--- Data excerpts ---

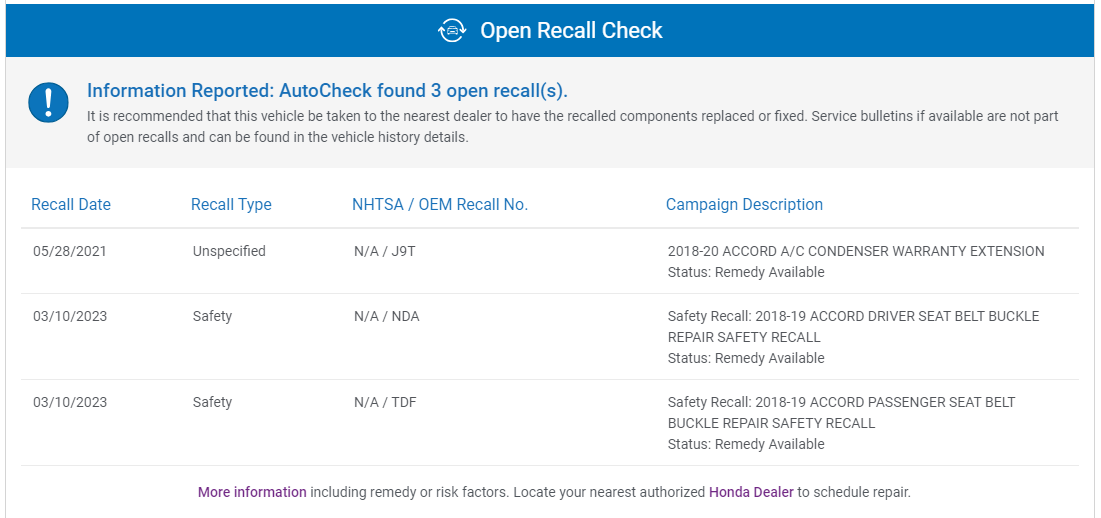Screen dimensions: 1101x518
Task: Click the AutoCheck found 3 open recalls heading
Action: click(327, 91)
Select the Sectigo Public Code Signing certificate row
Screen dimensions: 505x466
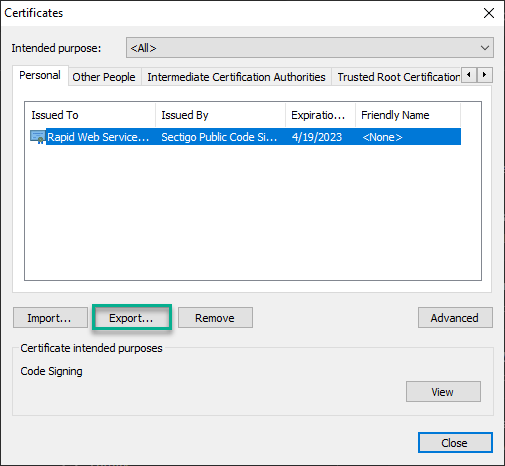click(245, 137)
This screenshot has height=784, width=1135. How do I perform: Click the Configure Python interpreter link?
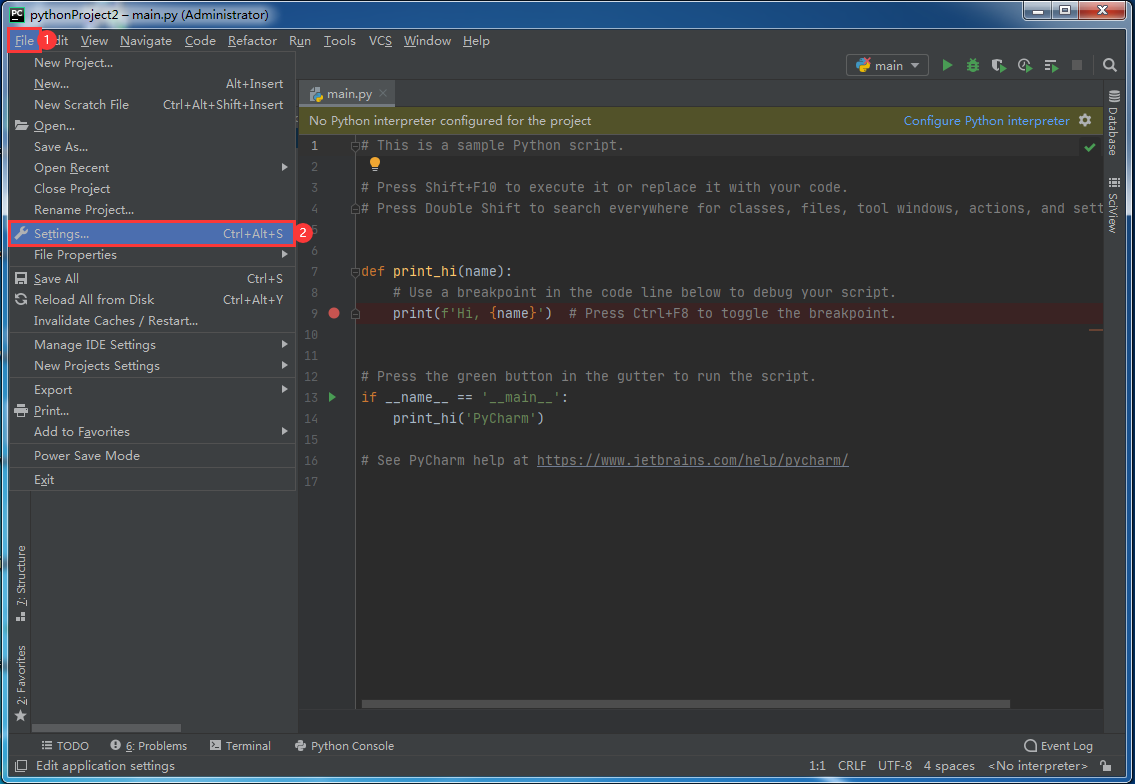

---

◆ How to complete this task ◆
Pictures stay out. Return exactly the lines from the one with "Select the Sectigo" through the last line of the data.

◆ Task solution ◆
Select the Sectigo Public Code Signing certificate row
Screen dimensions: 505x466
click(245, 137)
This screenshot has height=784, width=1135. How do I perform: Click the Configure Python interpreter link?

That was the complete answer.